▶ _INFORMATION SHOWN_:
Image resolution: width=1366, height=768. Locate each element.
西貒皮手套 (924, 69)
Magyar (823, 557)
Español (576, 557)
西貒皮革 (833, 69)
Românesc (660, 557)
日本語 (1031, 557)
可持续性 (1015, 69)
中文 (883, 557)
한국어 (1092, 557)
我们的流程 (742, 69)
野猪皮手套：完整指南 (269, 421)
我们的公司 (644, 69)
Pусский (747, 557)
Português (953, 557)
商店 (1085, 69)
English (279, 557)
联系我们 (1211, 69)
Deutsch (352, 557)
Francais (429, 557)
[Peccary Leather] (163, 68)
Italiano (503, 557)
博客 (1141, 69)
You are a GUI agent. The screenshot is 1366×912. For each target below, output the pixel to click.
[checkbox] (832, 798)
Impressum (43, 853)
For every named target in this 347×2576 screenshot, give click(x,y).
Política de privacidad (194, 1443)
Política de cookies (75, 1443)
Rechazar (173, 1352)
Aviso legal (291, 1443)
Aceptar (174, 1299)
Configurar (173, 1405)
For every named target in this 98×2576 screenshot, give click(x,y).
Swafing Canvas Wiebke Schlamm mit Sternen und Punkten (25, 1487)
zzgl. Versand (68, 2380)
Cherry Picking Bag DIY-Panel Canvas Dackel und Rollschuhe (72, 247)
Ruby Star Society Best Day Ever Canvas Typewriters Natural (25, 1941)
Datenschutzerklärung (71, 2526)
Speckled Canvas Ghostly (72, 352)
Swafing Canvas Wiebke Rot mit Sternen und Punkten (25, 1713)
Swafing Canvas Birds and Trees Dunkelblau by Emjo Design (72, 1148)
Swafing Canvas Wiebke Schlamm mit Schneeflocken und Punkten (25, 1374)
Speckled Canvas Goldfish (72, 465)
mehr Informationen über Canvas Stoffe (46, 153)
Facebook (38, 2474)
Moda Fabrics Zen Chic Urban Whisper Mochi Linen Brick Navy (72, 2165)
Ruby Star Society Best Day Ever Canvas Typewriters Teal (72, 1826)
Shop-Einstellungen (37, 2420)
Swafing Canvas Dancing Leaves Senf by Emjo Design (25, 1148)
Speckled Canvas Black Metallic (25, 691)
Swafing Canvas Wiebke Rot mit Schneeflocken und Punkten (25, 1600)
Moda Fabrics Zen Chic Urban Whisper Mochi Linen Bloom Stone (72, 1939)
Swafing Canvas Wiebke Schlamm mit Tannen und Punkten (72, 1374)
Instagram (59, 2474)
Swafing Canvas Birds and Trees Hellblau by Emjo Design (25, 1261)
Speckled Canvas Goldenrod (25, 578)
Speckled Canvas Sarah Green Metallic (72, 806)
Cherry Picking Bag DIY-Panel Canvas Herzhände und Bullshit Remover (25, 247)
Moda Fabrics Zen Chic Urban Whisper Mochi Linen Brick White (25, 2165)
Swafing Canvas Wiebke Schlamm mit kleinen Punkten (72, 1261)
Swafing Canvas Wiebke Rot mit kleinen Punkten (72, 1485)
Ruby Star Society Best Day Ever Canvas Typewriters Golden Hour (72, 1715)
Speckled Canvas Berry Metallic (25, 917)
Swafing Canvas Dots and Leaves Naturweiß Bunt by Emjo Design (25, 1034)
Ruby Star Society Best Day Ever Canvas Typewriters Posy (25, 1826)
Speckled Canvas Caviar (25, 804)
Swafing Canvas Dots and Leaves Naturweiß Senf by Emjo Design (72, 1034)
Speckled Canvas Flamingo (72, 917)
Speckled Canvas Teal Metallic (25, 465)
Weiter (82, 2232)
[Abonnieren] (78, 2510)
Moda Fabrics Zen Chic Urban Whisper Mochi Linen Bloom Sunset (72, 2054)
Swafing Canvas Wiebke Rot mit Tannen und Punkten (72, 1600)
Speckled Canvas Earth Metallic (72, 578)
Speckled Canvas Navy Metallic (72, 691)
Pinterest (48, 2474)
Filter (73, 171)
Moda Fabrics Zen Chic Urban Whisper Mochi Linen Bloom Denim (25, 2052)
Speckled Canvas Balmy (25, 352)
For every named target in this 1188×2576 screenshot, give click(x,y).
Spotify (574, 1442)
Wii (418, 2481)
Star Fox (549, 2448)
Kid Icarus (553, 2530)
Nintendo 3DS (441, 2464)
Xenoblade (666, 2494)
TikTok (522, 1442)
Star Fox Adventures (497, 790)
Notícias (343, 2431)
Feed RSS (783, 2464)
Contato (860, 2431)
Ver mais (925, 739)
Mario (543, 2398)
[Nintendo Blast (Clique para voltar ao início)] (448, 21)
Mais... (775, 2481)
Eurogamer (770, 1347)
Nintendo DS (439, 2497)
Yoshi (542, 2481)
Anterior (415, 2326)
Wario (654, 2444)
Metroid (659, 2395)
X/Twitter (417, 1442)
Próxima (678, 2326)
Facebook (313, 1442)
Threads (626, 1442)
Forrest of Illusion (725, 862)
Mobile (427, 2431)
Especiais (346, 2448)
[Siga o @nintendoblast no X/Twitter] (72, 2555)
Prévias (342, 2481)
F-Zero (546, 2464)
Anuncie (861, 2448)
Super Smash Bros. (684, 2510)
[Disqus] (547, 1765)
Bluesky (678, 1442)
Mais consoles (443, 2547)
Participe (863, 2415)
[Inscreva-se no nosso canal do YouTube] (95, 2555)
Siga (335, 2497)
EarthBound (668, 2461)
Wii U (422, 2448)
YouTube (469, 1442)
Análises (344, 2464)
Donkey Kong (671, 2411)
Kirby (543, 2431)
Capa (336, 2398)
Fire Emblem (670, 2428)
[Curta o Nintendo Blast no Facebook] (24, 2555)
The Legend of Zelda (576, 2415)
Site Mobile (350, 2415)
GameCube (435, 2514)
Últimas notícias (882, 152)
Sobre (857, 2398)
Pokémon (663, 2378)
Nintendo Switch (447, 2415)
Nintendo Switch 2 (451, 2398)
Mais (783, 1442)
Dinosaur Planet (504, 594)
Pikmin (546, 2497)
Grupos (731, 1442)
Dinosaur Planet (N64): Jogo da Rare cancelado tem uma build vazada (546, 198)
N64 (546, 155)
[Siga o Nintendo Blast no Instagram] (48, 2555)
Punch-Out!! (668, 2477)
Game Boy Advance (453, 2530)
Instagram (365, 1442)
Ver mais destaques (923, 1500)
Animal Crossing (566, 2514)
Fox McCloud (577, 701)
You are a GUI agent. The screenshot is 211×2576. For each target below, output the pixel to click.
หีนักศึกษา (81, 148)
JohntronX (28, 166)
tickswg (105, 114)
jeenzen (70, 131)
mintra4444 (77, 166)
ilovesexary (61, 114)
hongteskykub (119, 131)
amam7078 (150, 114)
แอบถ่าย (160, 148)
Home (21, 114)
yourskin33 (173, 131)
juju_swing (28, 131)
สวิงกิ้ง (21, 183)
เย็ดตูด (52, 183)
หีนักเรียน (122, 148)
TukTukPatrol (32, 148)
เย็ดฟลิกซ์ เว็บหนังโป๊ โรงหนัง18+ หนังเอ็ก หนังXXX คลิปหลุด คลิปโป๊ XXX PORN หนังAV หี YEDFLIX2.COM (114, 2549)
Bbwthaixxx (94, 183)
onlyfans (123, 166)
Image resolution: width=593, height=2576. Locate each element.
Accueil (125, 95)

▶ _TASK TO CARRY OUT_: Above are the entries. Copy exactly the part that opens with the line containing "Configurar (173, 1405)" and closes with the line containing "Swafing Canvas Dots and Leaves Naturweiß Bunt", and no more.

▶ _WRITTEN RESPONSE_:
Configurar (173, 1405)
For every named target in this 98×2576 screenshot, give click(x,y).
Swafing Canvas Wiebke Schlamm mit Sternen und Punkten (25, 1487)
zzgl. Versand (68, 2380)
Cherry Picking Bag DIY-Panel Canvas Dackel und Rollschuhe (72, 247)
Ruby Star Society Best Day Ever Canvas Typewriters Natural (25, 1941)
Datenschutzerklärung (71, 2526)
Speckled Canvas Ghostly (72, 352)
Swafing Canvas Wiebke Rot mit Sternen und Punkten (25, 1713)
Swafing Canvas Birds and Trees Dunkelblau by Emjo Design (72, 1148)
Swafing Canvas Wiebke Schlamm mit Schneeflocken und Punkten (25, 1374)
Speckled Canvas Goldfish (72, 465)
mehr Informationen über Canvas Stoffe (46, 153)
Facebook (38, 2474)
Moda Fabrics Zen Chic Urban Whisper Mochi Linen Brick Navy (72, 2165)
Ruby Star Society Best Day Ever Canvas Typewriters Teal (72, 1826)
Shop-Einstellungen (37, 2420)
Swafing Canvas Dancing Leaves Senf by Emjo Design (25, 1148)
Speckled Canvas Black Metallic (25, 691)
Swafing Canvas Wiebke Rot mit Schneeflocken und Punkten (25, 1600)
Moda Fabrics Zen Chic Urban Whisper Mochi Linen Bloom Stone (72, 1939)
Swafing Canvas Wiebke Schlamm mit Tannen und Punkten (72, 1374)
Instagram (59, 2474)
Swafing Canvas Birds and Trees Hellblau by Emjo Design (25, 1261)
Speckled Canvas Goldenrod (25, 578)
Speckled Canvas Sarah Green Metallic (72, 806)
Cherry Picking Bag DIY-Panel Canvas Herzhände und Bullshit Remover (25, 247)
Moda Fabrics Zen Chic Urban Whisper Mochi Linen Brick White (25, 2165)
Swafing Canvas Wiebke Schlamm mit kleinen Punkten (72, 1261)
Swafing Canvas Wiebke Rot mit kleinen Punkten (72, 1485)
Ruby Star Society Best Day Ever Canvas Typewriters Golden Hour (72, 1715)
Speckled Canvas Berry Metallic (25, 917)
Swafing Canvas Dots and Leaves Naturweiß Bunt by Emjo Design (25, 1034)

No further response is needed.